> [HOW TO COMPLETE THIS TASK]: When the word "Около" shows up in a line of the records below, copy that line.

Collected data
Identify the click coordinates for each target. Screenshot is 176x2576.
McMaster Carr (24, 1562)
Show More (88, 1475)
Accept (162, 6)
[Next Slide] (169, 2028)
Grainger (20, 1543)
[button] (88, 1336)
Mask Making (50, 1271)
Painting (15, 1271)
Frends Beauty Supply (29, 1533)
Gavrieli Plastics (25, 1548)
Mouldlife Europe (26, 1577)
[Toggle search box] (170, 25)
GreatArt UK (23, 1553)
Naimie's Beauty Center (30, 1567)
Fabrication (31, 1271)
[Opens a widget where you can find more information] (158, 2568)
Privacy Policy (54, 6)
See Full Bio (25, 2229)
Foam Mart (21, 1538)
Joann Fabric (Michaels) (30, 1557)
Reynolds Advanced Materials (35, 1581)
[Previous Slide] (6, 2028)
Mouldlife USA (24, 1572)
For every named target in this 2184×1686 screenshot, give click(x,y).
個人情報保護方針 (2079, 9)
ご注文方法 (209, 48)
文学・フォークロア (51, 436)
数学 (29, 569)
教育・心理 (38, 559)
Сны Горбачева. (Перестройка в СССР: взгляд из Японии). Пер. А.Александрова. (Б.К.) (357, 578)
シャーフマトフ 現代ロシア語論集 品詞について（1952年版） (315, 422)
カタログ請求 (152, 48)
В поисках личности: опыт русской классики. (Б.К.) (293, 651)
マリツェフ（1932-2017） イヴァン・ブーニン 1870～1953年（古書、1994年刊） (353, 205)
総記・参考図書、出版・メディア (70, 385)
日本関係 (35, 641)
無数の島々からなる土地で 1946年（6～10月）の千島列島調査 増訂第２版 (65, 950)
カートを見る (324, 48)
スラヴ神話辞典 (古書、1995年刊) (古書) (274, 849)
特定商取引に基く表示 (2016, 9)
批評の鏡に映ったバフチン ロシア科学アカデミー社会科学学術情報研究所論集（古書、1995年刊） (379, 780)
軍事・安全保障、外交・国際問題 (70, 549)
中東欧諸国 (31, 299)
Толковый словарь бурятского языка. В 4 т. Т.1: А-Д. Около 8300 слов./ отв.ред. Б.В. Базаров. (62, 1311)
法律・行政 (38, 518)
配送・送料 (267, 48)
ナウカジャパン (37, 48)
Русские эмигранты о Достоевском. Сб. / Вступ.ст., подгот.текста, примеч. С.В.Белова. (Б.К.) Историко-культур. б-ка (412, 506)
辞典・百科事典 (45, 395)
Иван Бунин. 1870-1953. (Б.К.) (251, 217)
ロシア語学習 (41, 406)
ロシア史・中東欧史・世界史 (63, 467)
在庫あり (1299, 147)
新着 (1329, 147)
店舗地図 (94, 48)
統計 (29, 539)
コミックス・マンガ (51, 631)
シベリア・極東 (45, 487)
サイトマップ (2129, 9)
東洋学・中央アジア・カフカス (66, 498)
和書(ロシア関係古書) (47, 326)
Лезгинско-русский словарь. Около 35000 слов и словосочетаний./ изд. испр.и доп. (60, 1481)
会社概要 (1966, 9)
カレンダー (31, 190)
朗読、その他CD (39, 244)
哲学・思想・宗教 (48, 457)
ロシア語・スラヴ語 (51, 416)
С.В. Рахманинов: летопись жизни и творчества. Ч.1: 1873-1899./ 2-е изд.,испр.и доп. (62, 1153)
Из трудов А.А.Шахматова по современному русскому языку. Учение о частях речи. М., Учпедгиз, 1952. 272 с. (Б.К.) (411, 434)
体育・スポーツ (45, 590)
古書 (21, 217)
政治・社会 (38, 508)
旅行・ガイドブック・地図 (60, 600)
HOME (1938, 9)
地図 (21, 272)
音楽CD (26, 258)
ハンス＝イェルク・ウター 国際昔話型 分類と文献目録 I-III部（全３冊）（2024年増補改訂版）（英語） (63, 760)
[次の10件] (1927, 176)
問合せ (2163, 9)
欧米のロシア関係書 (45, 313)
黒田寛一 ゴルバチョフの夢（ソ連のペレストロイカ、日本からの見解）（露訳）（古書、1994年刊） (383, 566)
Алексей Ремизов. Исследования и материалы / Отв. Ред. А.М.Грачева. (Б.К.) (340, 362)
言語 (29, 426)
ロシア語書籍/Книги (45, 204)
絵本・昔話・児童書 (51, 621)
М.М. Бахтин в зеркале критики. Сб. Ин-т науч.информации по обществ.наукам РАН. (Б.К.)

> [SOLUTION TO THE PROBLEM]:
Толковый словарь бурятского языка. В 4 т. Т.1: А-Д. Около 8300 слов./ отв.ред. Б.В. Базаров. (62, 1311)
Лезгинско-русский словарь. Около 35000 слов и словосочетаний./ изд. испр.и доп. (60, 1481)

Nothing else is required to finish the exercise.